Collecting proverbs in languages with a literate heritage is usually done by looking for examples in the available literature. There are published collections in many languages with long written traditions, Greek, Latin, Russian, French, German, Greek, Chinese, etc. In addition, there are published collections from languages that do not have a long written tradition, such as Temne, Oromo, Bambara, Bassa.

The most famous published collection of proverbs is the Latin Adagia collected by Erasmus, mostly from ancient literature. As people from across Europe read the proverbs it contained, they often translated them into local languages, spreading them across Europe. This is the source of many English proverbs, including "In the land of the blind, the one-eyed man is king" from "In regione caecorum rex est luscus".

There are continuing efforts to collect proverbs not just from published sources, but from the speakers of languages. For example, there has been a project to collect proverbs from multiple generations of French speakers in Belgium.

There has been a call for collecting and documenting the proverbs of undocumented languages, especially those that are endangered (Himmelmann 1998), as part of the broader task of language documentation.

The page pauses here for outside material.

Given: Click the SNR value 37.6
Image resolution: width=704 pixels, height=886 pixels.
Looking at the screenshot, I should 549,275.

However, when scholars collect proverbs from languages without a literate history, it requires different approaches than for languages with a written heritage, such as methods described by Yankah (1989), Unseth (2008), and Tadesse Jaleta Jirata (2009).

Collecting proverbs from speakers is best done in the language community's home area. However, proverbs have also been collected in emigrant communities, such as among the Georgian-speaking community in Israel, the Assyrian community in California. and German speakers in Los Angeles.

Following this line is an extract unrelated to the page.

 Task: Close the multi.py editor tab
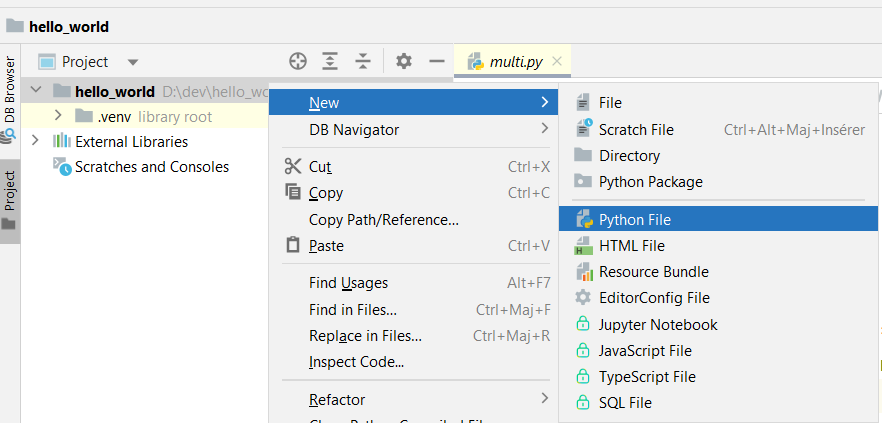point(558,62)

Edward Zellem has developed a method for collecting proverbs via social media. In this way, he was able to collect hundreds of proverbs from the Pashto language of Afghanistan and Pakistan, even though he was in the USA. Another advantage of this method was that the members of the community also interacted with each other about their proverbs, tweeting comments and retweeting proverbsback and forth within the Pashto-speaking community.

Many pioneering proverb collections having been collected and published by Christian workers, both from within language communities, such as Aster Ganno of Ethiopia and Samuel Ajayi Crowther of Nigeria, and by those from outside the language communities, such as William Shellabear of Malaysia and others. There is an ongoing series of collections of proverbs gathered from small languages of eastern Africa being published under the inspiration of Joseph Healey, published both in hard copy and on the web.

However, the collection and documentation of proverbs even in languages with a literate history is never completely done, new proverbs are constantly being created and old ones fall into disuse. No collection is either totally complete or up to date (Taylor 1969). An attempt to update the list of recent English proverbs is The Dictionary of Modern Proverbs from 2012, which contains only proverbs documented after 1900, such as "If it ain't broke, don't fix it" and "Stop and smell the roses."

Some scholars collect and list the proverbs used by certain authors or speakers, such as Chaucer, Martin Luther (Cornette 1997), Abraham Lincoln (Mieder 2000), and Agatha Christie (Bryan 1993).

A listing of proverb collections from around the world has been published as International Bibliography of Paremiography (Wolfgang Mieder 2011).